La petite pièce à peine meublée dans laquelle les tributs ont le droit d'adresser leurs adieux à leur famille me fait l'effet d'une prison. J'étouffe, mes poumons me brûlent et mon pouls bat violemment dans mes tempes.
Soudain, la porte s'ouvre dans un grincement sonore. C'est mon père, le visage rongé par l'inquiétude, qui entre en premier, suivit de Thomas, qui se jette aussitôt dans mes bras.
Je le serre contre moi, respirant son odeur, un mélange de sueur et de résine de pin. Mes bras refusent de se décrocher de lui, aggripant sa chemise humide de transpiration. J'ai l'impression que je tomberai très bas si je reculais, dans un abysse obscur et sans fond.
- J'ai été tellement heureux de pêcher avec toi une dernière fois, ce matin, je lui murmure, alors que mes doigts s'enfonçent dans son dos, où je sens ses côtes saillir.
Il s'écarte de moi, les yeux brillants de larmes. Il renifle.
- Tu as été choisi !
Je grimace.
- Ouais.
Mon père me donne une étreinte lui aussi, rapide, comme un coup de hache qui me frappe d'une lourde affection. Je chancèle sous le poids d'un amour qu'il n'a jamais pensé à me donner, mais qu'il ne veut pas laisser mourir durant mon absence.
- Tu seras fort, mon fils. Tu l'as toujours été.
Je hoche la tête, la gorge nouée. Il ne m'avait jamais dit quelque chose d'aussi gentil.

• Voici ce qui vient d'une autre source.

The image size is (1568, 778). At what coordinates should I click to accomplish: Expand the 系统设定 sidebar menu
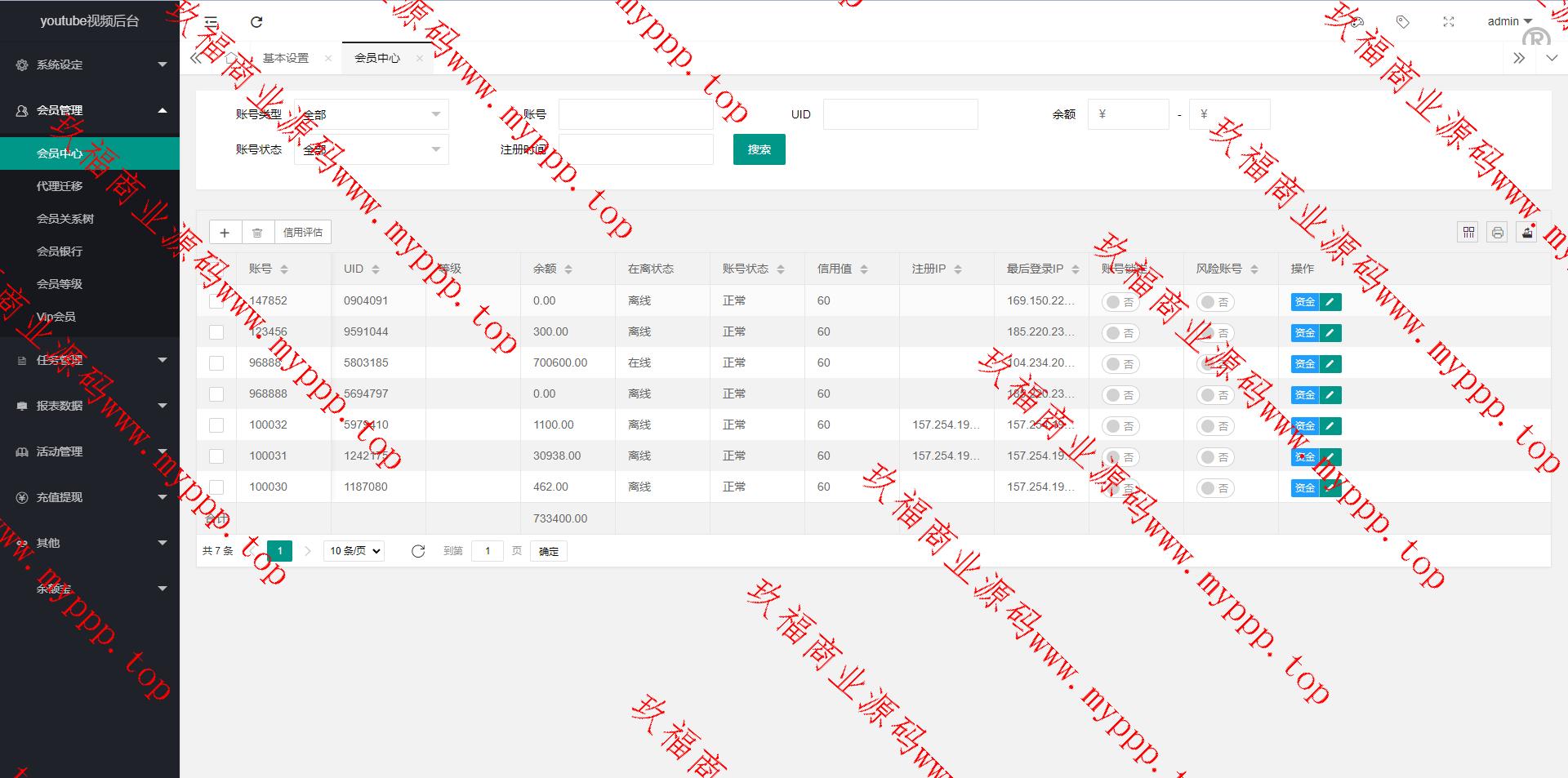click(90, 64)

Mélane me contemple alors, les yeux sombres, alors que ses cheveux d'or brillent, même sans soleil. Un silence s'installe. J'hésite à venir vers elle, à faire mes adieux, mais c'est elle, à ma grande surprise, qui se penche vers moi et me prend dans les bras. Doucement. Plus gentiment que si j'étais un nourrisson.
- C'était très beau ce que tu as dit tout à l'heure, le Gnome, souffle-t-elle.
Pour la première fois, mon surnom n'a pas une connotation péjorative. C'était presque affectif. J'enfoui mon visage dans ses cheveux doux comme le miel, un sourire ému étirant mes lèvres.
Les adieux sont déchirants, à la fois trop courts et trop longs, émouvants , mais précipités pour être marquants. Ils laissent un souvenir trouble dans mon esprit.
Des adieux, oui. Pas des "au revoir". Nous savions tous très bien que je ne reviendrai jamais vivant au district 7.